Data for analysis START

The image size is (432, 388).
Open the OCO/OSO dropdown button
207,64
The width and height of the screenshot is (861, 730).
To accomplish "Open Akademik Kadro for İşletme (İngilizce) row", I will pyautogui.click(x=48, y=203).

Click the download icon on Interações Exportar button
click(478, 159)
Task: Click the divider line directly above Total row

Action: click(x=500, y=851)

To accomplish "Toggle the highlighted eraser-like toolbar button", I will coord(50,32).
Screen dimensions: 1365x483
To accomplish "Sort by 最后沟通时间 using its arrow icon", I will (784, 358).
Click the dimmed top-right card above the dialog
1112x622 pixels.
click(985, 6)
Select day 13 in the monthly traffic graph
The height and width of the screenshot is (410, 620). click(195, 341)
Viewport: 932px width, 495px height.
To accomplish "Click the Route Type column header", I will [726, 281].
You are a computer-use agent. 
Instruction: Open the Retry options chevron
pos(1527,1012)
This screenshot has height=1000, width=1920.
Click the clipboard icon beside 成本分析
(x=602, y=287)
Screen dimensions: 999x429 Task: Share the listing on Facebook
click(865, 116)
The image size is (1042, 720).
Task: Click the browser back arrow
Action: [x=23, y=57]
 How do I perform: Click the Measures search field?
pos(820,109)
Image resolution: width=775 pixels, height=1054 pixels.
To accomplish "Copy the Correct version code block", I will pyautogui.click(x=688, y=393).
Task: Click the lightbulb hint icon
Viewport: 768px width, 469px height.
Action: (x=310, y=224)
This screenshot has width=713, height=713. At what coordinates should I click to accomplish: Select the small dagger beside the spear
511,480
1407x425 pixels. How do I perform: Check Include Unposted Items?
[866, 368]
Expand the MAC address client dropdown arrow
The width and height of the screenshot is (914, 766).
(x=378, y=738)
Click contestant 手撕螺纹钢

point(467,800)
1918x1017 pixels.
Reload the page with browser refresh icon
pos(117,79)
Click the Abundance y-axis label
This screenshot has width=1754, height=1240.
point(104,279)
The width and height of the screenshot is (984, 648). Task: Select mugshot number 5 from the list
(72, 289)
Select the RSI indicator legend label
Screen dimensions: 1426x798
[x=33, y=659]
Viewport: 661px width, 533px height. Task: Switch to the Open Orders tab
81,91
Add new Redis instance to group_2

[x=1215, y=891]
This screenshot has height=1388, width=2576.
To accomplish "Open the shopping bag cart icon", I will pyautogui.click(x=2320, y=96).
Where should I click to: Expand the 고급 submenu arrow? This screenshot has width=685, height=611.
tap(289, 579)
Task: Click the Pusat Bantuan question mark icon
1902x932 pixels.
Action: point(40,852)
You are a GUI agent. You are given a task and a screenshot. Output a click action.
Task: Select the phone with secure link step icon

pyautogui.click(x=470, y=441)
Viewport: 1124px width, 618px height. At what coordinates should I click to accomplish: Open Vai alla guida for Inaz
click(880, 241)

Data for analysis END

> _Problem to work on_
Each record above is to be restated word for word.

> _Finished exercise_
The image size is (432, 388).
Open the OCO/OSO dropdown button
207,64
The width and height of the screenshot is (861, 730).
To accomplish "Open Akademik Kadro for İşletme (İngilizce) row", I will pyautogui.click(x=48, y=203).

Click the download icon on Interações Exportar button
click(478, 159)
Task: Click the divider line directly above Total row

Action: click(x=500, y=851)

To accomplish "Toggle the highlighted eraser-like toolbar button", I will coord(50,32).
Screen dimensions: 1365x483
To accomplish "Sort by 最后沟通时间 using its arrow icon", I will (784, 358).
Click the dimmed top-right card above the dialog
1112x622 pixels.
click(985, 6)
Select day 13 in the monthly traffic graph
The height and width of the screenshot is (410, 620). click(195, 341)
Viewport: 932px width, 495px height.
To accomplish "Click the Route Type column header", I will [726, 281].
You are a computer-use agent. 
Instruction: Open the Retry options chevron
pos(1527,1012)
This screenshot has height=1000, width=1920.
Click the clipboard icon beside 成本分析
(x=602, y=287)
Screen dimensions: 999x429 Task: Share the listing on Facebook
click(865, 116)
The image size is (1042, 720).
Task: Click the browser back arrow
Action: [x=23, y=57]
 How do I perform: Click the Measures search field?
pos(820,109)
Image resolution: width=775 pixels, height=1054 pixels.
To accomplish "Copy the Correct version code block", I will pyautogui.click(x=688, y=393).
Task: Click the lightbulb hint icon
Viewport: 768px width, 469px height.
Action: (x=310, y=224)
This screenshot has width=713, height=713. At what coordinates should I click to accomplish: Select the small dagger beside the spear
511,480
1407x425 pixels. How do I perform: Check Include Unposted Items?
[866, 368]
Expand the MAC address client dropdown arrow
The width and height of the screenshot is (914, 766).
(x=378, y=738)
Click contestant 手撕螺纹钢

point(467,800)
1918x1017 pixels.
Reload the page with browser refresh icon
pos(117,79)
Click the Abundance y-axis label
This screenshot has width=1754, height=1240.
point(104,279)
The width and height of the screenshot is (984, 648). Task: Select mugshot number 5 from the list
(72, 289)
Select the RSI indicator legend label
Screen dimensions: 1426x798
[x=33, y=659]
Viewport: 661px width, 533px height. Task: Switch to the Open Orders tab
81,91
Add new Redis instance to group_2

[x=1215, y=891]
This screenshot has height=1388, width=2576.
To accomplish "Open the shopping bag cart icon", I will pyautogui.click(x=2320, y=96).
Where should I click to: Expand the 고급 submenu arrow? This screenshot has width=685, height=611.
tap(289, 579)
Task: Click the Pusat Bantuan question mark icon
1902x932 pixels.
Action: point(40,852)
You are a GUI agent. You are given a task and a screenshot. Output a click action.
Task: Select the phone with secure link step icon

pyautogui.click(x=470, y=441)
Viewport: 1124px width, 618px height. At what coordinates should I click to accomplish: Open Vai alla guida for Inaz
click(880, 241)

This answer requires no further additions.